**EXCERPT TO READ**
· · · · · · ·

5.    Can you tell us more about the main character(s)?
There is a core of main characters whose stories form a central strand throughout all three books – but each of the books then focusses on the people who go along to a selection of different activities that go on every week in Hope Hall.  So we meet the pre-school mums, the pensioners with their wicked sense of humour and the long memories of times gone by, the glamorous new dancing teacher who takes classes ranging from armchair exercise for the over-sixties to body popping classes for any teenagers brave enough to try street dancing!  Along the way, we meet Sea Cadets, Rainbows and Beavers, as well as those taking part in The Memory Club, the Can’t Sing Singers, or others seeking advice and help from The Food Bank and the Money Advice Group.  All of life is there!

6.    Where and when do you write your stories?
If I’m writing factual books that require a lot of research, I am happy to write at home. However, because my novels are often community-based involved a whole host of different characters, I need somewhere a bit quieter than our busy household to keep all the story strands in my mind as I write.  So every February and October, my husband Richard and I spend the whole month in my sister’s small apartment in Southern Spain.  There the phone doesn’t ring, it’s quiet and peaceful – and in four weeks, I am able to write the novel that’s been brewing in my mind perhaps for months!

7.    What do you do and enjoy when you’re not writing?
When I married Richard 16 years ago, I already had a son and daughter to add to his SIX daughters! They are all now grown up and have families of their own, so we often have our home full of grandchildren which is just great!  We also run a large cattery at our house, which keeps me busy all year round, especially as we always have RSPCA strays in our care while new owners are found for them.  Apart from that, Richard and I like doing modern jive – and I also play the piano really badly, especially when I know no one is around to listen!

· · · · · · ·

**GIVEN ENTRIES**
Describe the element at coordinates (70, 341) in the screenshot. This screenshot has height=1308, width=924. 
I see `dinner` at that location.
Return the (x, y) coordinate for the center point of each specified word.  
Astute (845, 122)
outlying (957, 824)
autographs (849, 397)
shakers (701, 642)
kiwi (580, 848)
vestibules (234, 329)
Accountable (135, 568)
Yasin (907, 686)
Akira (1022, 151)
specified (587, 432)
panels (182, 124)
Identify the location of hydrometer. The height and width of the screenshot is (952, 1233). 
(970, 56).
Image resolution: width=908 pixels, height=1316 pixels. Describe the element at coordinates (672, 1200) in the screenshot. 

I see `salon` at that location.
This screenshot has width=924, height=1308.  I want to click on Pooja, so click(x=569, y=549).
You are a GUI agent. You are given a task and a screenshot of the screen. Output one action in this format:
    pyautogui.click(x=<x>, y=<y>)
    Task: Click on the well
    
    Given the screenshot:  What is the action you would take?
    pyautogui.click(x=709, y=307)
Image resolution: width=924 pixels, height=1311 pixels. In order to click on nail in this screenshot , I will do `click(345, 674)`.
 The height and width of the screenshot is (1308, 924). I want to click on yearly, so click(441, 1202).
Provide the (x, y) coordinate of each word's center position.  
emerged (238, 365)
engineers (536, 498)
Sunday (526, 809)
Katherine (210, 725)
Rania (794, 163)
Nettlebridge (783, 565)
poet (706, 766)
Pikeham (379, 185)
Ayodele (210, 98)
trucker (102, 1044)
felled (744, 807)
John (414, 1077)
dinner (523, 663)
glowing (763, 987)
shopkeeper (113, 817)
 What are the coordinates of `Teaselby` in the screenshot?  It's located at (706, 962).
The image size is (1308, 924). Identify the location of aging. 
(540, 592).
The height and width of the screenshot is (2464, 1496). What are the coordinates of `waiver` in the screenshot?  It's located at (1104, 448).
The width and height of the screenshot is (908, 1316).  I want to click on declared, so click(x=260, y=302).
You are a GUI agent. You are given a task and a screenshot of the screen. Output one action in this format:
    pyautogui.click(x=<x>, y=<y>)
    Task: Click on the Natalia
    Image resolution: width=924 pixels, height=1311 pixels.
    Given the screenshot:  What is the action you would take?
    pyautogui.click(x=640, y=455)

· · · · · · ·

**DIRECTIONS**
1/ Decide whether each statement agrees with the author interview, answering yes or no and quoting the words of the interview that settle it: (a) The author writes her novels at home. (b) Richard had six daughters when the author married him. (c) The new dancing teacher's classes include armchair exercise for the over-sixties.
2/ Print the author interview from "If I’m writing" to "you’re not writing?".
The rows can be left aside here.

**ANSWERS**
1/
(a) No: "So every February and October, my husband Richard and I spend the whole month in my sister’s small apartment in Southern Spain."
(b) Yes: "I already had a son and daughter to add to his SIX daughters!"
(c) Yes: "takes classes ranging from armchair exercise for the over-sixties to body popping classes"

2/
If I’m writing factual books that require a lot of research, I am happy to write at home. However, because my novels are often community-based involved a whole host of different characters, I need somewhere a bit quieter than our busy household to keep all the story strands in my mind as I write.  So every February and October, my husband Richard and I spend the whole month in my sister’s small apartment in Southern Spain.  There the phone doesn’t ring, it’s quiet and peaceful – and in four weeks, I am able to write the novel that’s been brewing in my mind perhaps for months!

7.    What do you do and enjoy when you’re not writing?